Baisse de l’IS à  30% : un impact mitigé sur les sociétés cotées

La baisse de l’IS a été accompagnée de mesures fiscales qui limitent son impact.
L’économie d’impôt dépendra pour chaque société de son activité à l’export et de ses provisions pour investissement.
Les télécoms et les distributeurs auto profiteront pleinement de la baisse. Impact neutre pour les mines et négatif pour les cimenteries.

L’environnement international est depuis plusieurs années caractérisé par une compétition fiscale acharnée. Les taux de l’Impôt sur les sociétés (IS) dans le monde ont été divisés par deux durant ces deux dernières décennies, avec une baisse plus prononcée dans les pays de l’Europe de l’Est, concurrents directs du Maroc sur les marchés internationaux et rivaux acharnés pour les opérations de délocalisation. En réponse à cette pression fiscale, le Maroc a réduit son taux d’IS de 35% à 30% au titre de l’exercice 2008.

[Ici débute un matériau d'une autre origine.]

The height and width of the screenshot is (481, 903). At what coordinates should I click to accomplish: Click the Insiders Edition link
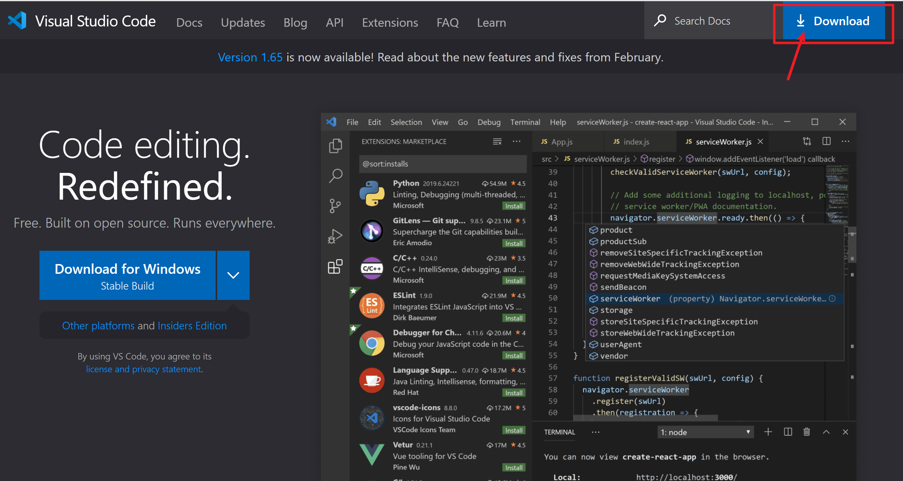click(192, 326)
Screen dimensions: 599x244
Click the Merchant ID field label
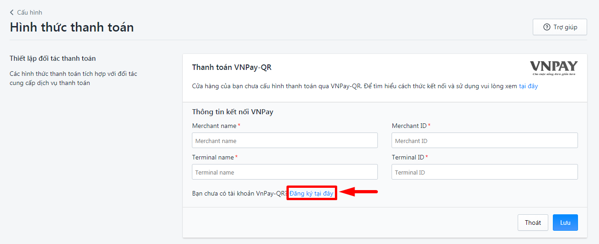(x=409, y=126)
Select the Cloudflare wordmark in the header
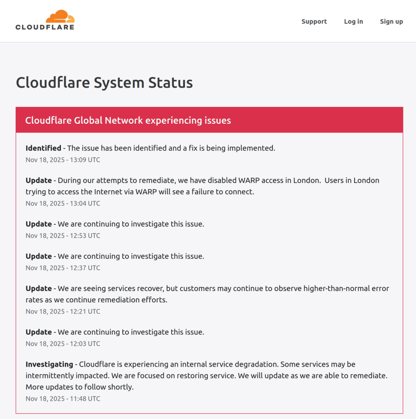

Cette nouvelle disposition devrait théoriquement avoir un effet positif sur la croissance bénéficiaire et la valorisation des sociétés cotées. Toutefois, elle a été accompagnée, dans le cadre de la Loi de finances 2008, de certaines mesures fiscales qui pourraient limiter son impact.

Le département d’analyse et recherche d’Attijari Intermédiation s’est penché sur la question et a essayé d’estimer l’impact de la baisse de l’IS sur les principaux secteurs de la cote casablancaise. Le premier constat qu’ont fait les analystes est que «cette réduction d’impôt n’impactera pas tous les secteurs de la même manière et que cela dépendra de plusieurs éléments, notamment l’existence ou non d’exonérations déjà accordées, le poids du chiffre d’affaires à l’export et le poids des reprises sur provisions pour investissement (PPI) dans le résultat imposable».

En effet, les mesures fiscales qui ont accompagné la baisse du taux d’IS sont la substitution de la réduction de 50% au titre de l’IS par un taux fixe de 17,5% pour les entreprises exportatrices prévues à l’article 6 du Code général des impôts (CGI) ainsi que les entreprises minières, et la non-déductibilité des reprises sur PPI.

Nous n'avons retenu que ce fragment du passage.